European politicians intensified demands for action to curb the euro's rise yesterday as data showed a sharp slowdown in Germany's third-quarter economic growth to almost zero.
German gross domestic product grew by just 0.1 per cent in the third quarter, according to the federal statistics office, which blamed the steeper-than-expected deceleration on Germany's fading export boom. Economists revised down forecasts for euro-zone GDP, due to be released today and also expected to show a marked slowdown.
Adding to the pressure on the European central bank to intervene, Mr Silvio Berlusconi, Italy's prime minister, warned in Rome that euro-zone growth "won't get any better unless there is a supra-national intervention that alters the euro's value".
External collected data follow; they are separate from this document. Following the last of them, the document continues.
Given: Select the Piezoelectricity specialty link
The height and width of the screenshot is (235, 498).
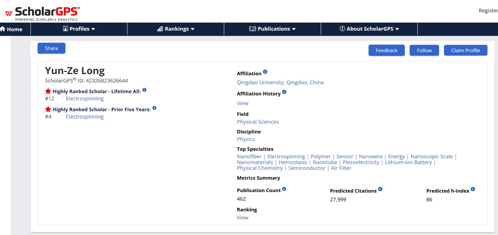Looking at the screenshot, I should [x=361, y=162].
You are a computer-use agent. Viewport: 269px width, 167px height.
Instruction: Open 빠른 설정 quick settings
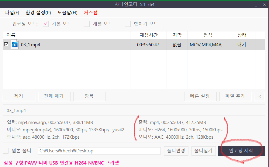pyautogui.click(x=200, y=96)
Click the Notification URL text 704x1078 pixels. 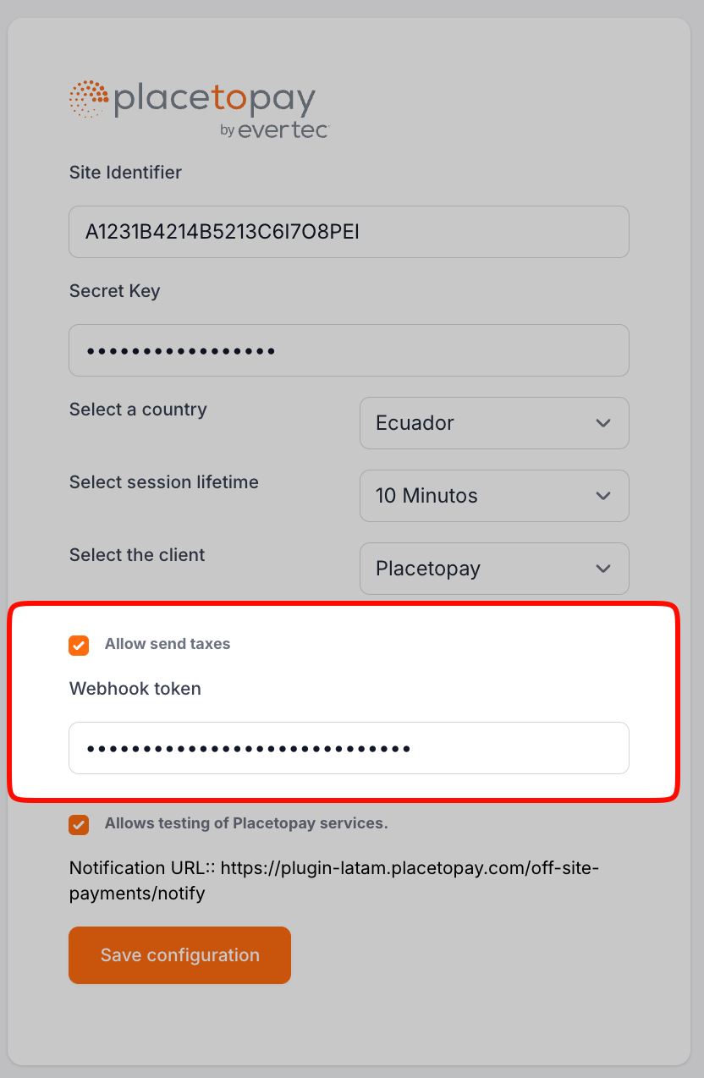click(333, 880)
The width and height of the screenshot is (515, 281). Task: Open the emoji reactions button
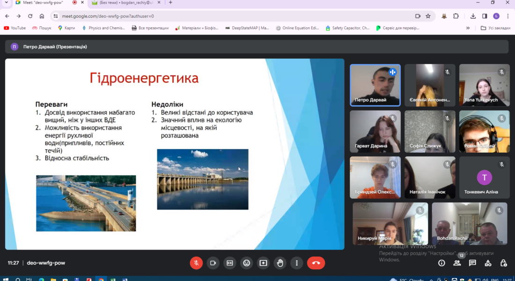pos(247,263)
Mr Wolfgang Clement, Germany's economics minister, expressed concern about the euro's rise and said he expected the ECB "to do its part to calm the situation". Aides to Mr Clement said he recognised it was not his place to call for intervention.
But Mr Ludwig Stiegler, a senior parliamentarian in the ruling Social Democrats, said the "ECB should now massively, and in a co-ordinated fashion, sell euros for dollars."
The latest remarks followed Wednesday's claim by Mr Domenico Siniscalco, Italy's economic minister, that "a co-ordinated intervention is being talked about again".
But he later said he meant simply that unilateral action would not make sense. The euro touched a record of $1.30 on Wednesday before falling back slightly. It closed yesterday at $1.2892.
On Monday Mr Jean-Claude Trichet, ECB president, described recent currency moves as "brutal".
But economists were sceptical about financial intervention by the ECB. Mr Simon Hayley, international economist at Capital Economics, argued that the US was likely to oppose intervention aimed at preventing a weakening of the dollar and there was "little evidence" that the euro was substantially overvalued.
"However enthusiastic politicians are, they won't convince the ECB," he said. The ECB again refused to comment yesterday.
Germany's economic recovery has been driven by exports. But Mr Joachim Fels, economist at Morgan Stanley, said that the effects of the euro's appreciation at the end of last year were now being felt.